I have stones and sharpen my chisels and plane irons by hand. The problem is I also have a Jack plane that was given to me and needed rehab. I was able to get it back into working condition but the iron was in such bad shape that I couldn't do it by hand in this lifetime. It was badly out of square and needed a lot of metal removed. I just got the worksharp 3000 this weekend and in only 10 minutes I had that old blade square and shaving hair off of my arm. I LOVE my Worksharp 3000.


----------



## a1Jim

I thought you always worked sharp Larry LOL good review.


----------



## eruby

Not to pile on but I have also achieved great results using this tool. (I never could put a good edge on anything before) so far I have only used this for chisels and block plane blades.
The main reason that I am even commenting is I felt the need to compliment their customer service, which was top notch. 
Long story short the box that mine came in was missing several parts (including the manual that has the parts list)

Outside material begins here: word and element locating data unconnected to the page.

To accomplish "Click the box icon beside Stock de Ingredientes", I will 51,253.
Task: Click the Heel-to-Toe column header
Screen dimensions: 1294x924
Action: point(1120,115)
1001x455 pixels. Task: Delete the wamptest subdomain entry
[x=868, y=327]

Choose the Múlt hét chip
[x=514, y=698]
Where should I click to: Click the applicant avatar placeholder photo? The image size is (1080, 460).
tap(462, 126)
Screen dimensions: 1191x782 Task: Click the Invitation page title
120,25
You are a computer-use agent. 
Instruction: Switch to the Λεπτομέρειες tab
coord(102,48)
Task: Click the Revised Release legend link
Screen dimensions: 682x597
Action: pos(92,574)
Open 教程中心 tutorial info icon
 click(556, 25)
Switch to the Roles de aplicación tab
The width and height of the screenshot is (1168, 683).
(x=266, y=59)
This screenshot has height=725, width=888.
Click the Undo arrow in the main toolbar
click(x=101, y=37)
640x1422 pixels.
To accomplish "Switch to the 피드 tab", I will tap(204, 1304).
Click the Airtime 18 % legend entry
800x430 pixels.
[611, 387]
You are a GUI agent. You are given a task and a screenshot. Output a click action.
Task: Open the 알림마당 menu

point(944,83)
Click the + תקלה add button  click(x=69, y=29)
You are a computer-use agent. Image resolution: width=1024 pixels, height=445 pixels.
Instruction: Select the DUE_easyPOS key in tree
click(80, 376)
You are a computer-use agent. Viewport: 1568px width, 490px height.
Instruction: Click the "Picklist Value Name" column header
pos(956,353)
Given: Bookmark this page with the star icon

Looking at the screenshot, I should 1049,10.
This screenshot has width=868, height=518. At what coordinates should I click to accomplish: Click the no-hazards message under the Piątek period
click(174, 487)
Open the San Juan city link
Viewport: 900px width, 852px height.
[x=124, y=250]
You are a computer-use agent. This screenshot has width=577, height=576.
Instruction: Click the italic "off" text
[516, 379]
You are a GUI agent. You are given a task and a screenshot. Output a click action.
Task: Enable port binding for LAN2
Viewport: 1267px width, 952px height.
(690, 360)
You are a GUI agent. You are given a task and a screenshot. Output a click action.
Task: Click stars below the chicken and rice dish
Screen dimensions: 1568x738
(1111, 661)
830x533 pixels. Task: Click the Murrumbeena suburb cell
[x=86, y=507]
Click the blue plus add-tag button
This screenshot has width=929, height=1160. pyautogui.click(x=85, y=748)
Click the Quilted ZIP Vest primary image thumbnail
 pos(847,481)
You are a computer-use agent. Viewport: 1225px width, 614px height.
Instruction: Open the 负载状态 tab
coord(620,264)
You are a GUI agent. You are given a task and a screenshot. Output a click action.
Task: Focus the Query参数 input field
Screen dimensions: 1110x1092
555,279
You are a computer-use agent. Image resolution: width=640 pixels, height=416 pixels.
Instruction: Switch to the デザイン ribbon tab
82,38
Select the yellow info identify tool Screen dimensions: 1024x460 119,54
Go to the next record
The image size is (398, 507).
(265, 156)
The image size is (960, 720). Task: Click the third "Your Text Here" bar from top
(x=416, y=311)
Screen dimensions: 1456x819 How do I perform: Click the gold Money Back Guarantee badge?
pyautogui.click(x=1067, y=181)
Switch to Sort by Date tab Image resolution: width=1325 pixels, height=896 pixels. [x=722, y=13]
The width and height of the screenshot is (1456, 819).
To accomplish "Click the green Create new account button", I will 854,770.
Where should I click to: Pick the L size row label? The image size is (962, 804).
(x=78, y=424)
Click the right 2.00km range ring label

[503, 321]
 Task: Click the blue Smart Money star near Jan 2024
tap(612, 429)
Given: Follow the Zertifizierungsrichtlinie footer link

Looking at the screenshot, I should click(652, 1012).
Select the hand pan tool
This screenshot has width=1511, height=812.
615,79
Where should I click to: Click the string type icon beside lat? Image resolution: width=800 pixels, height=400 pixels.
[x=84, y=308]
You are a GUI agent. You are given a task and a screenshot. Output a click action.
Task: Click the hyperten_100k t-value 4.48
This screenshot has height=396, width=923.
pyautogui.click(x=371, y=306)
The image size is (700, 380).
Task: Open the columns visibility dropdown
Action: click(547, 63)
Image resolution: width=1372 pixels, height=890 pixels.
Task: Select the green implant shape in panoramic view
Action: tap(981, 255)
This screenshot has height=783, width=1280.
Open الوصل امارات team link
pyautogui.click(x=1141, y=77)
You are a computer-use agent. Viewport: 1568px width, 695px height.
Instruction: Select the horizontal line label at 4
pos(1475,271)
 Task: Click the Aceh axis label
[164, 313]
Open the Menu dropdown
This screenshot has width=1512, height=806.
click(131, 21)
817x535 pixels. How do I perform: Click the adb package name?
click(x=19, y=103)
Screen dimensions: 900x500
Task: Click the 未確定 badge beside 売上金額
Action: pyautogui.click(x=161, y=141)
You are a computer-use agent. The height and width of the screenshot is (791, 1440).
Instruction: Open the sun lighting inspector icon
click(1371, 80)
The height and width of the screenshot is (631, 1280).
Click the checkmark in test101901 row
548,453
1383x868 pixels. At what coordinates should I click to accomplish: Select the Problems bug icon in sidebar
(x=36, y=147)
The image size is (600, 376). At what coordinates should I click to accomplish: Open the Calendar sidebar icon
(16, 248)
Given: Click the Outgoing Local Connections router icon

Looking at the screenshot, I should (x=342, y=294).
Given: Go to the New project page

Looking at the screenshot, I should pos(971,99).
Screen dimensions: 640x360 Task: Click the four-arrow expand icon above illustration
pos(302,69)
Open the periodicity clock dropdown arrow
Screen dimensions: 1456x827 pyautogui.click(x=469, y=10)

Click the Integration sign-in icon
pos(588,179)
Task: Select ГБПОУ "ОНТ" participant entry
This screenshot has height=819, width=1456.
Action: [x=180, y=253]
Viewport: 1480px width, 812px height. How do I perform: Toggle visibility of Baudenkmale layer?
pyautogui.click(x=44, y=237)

I called their customer service number and actually talked to a real person. They remedied the problem and sent along an extra glass wheel, hat and couldn't stop apologizing. Now it would have been better had I not needed to use their customer service but it was refreshing to find a company that actually cares about the customer post sale.


----------



## garriv777

Not to rain on anyones parade but I would have to agree with Richgreer's comment. This tool is okay for sharpening flat blades but if you are primarily a woodturner, I would look for a better system. I have had one of these Worksharps for a couple of years now and I'm not that impressed. It can be hard to maintain a consistent bevel angle on curved tools with this system. For me, one of the biggest assets to a good sharpening system is " repeatability " and I just don't feel that this system offers that for woodturners. Maybe it's just my technique, I'm not sure, but I have not gotten good results when sharpening gouges on this system, especially and kind of fingernail type tool.

I would say that the price is reasonable however, unlike so many other systems out there that charge an arm and a leg. I think I got mine for about $200.

I'm going to save for the Tormek and their " TNT " method. It looks like about the best system on the market for turners. Just my two cents….


----------



## StumpyNubs

OK- my video of the Upgrades I made:


----------



## gardentiger

Just got mine last night 8/20/14. Sharpened all my chisels that needed an edge. Wide 2" chisel took a while, but that was my own fault for having an obtuse angle on the grind. Smaller chisels may heat quicker. Be careful of that. These chisels are workable off the work sharp for me without paste honing. I don't know how much more efficiency honing would bring. Tools are damn sharp after the fine grit paper.


----------